By law, the city had to file a balanced budget with the state by the end of March, which is Sunday. As has been the case the last few years, both Sutherland and council said the choices they’ve had to make are not easy on how to make anticipated revenues and expenditures for the city balance out. This year, the city privatized the city building department and approved having Colorado-based SAFEbuilt take over those duties for the city, effective May 1. City administration projections are that the change will save several hundred thousand dollars for the city.
With a general fund budget of $10.76 million for 2013, Sutherland said the savings will make a difference.
“We likely will have to make other changes through the year as we deal with different situations,” she said.
In addition to the privatization, council Monday approved legislation altering the allocation of income tax receipts used for equipment replacement and related expenses in the 2013 budget.
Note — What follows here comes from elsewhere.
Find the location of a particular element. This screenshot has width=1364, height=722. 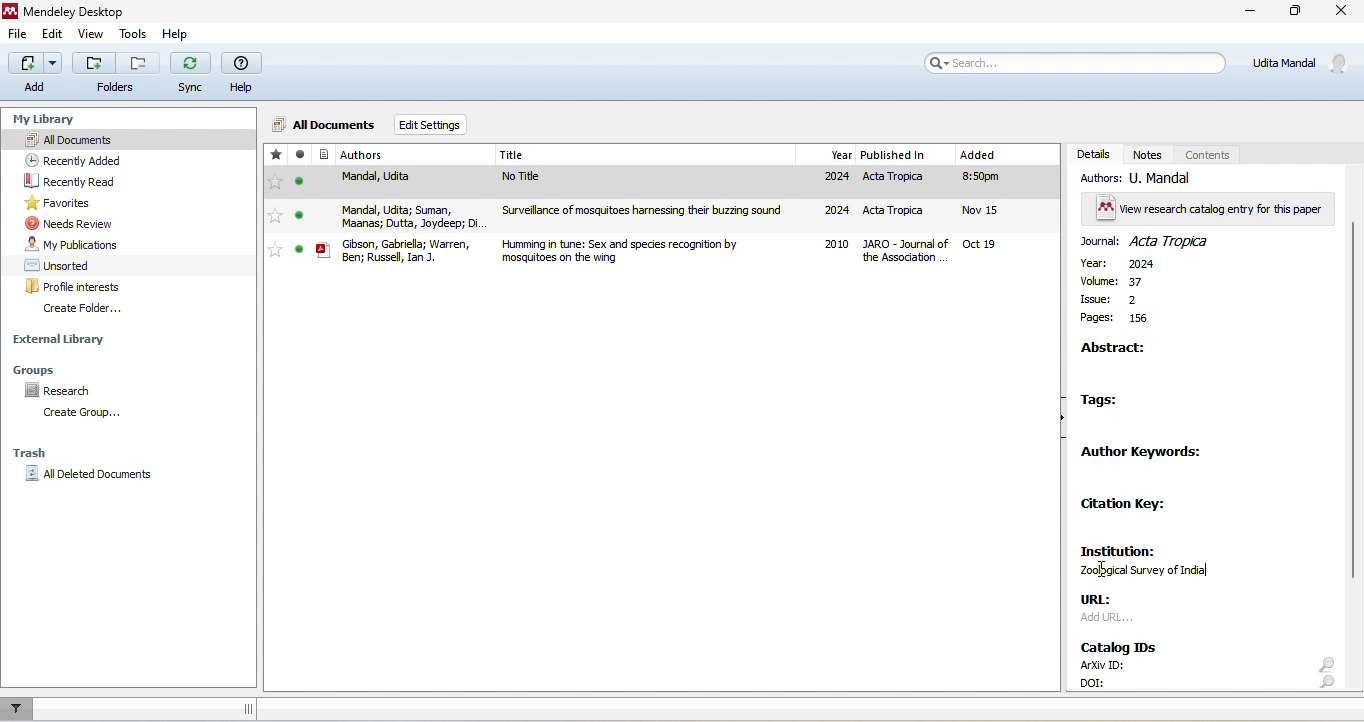

notes is located at coordinates (1150, 154).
Normally, council would spend anywhere from 2 to 4 percent of the income tax receipts in that area.
However, Mike Young, chairman of city council’s Finance Committee, said this is a good year for the city to reallocate those funds to help cover the projected revenue shortfall and cover other areas of the general fund.
“We don’t have a lot of major equipment needs and other projects in the budget which need to be dealt with right away,” he said. “A lot of them are expected to start later in the year or even towards the start of 2014, which means the bonds and bills for them as well as other expenditures don’t have to go in this year’s budget.”
Young said he prefers keeping the amount of funds allocated for the equipment replacement and related expenses flexible each year, depending on the city’s needs.
“This year it works out that we can use less of it in that area,” he said. “We still will have some major street and sewer projects, which will be taken care of.”
He said officials also managed to keep the general reserve fund at $980,000 this year and did not have to raise any of the municipal service fees.
“We’ll be able to get an earlier start again next year,” he said. “Our new finance director (Renee Mahoney) hit the ground running this year and will be even more knowledgeable about the city for next year’s budget.”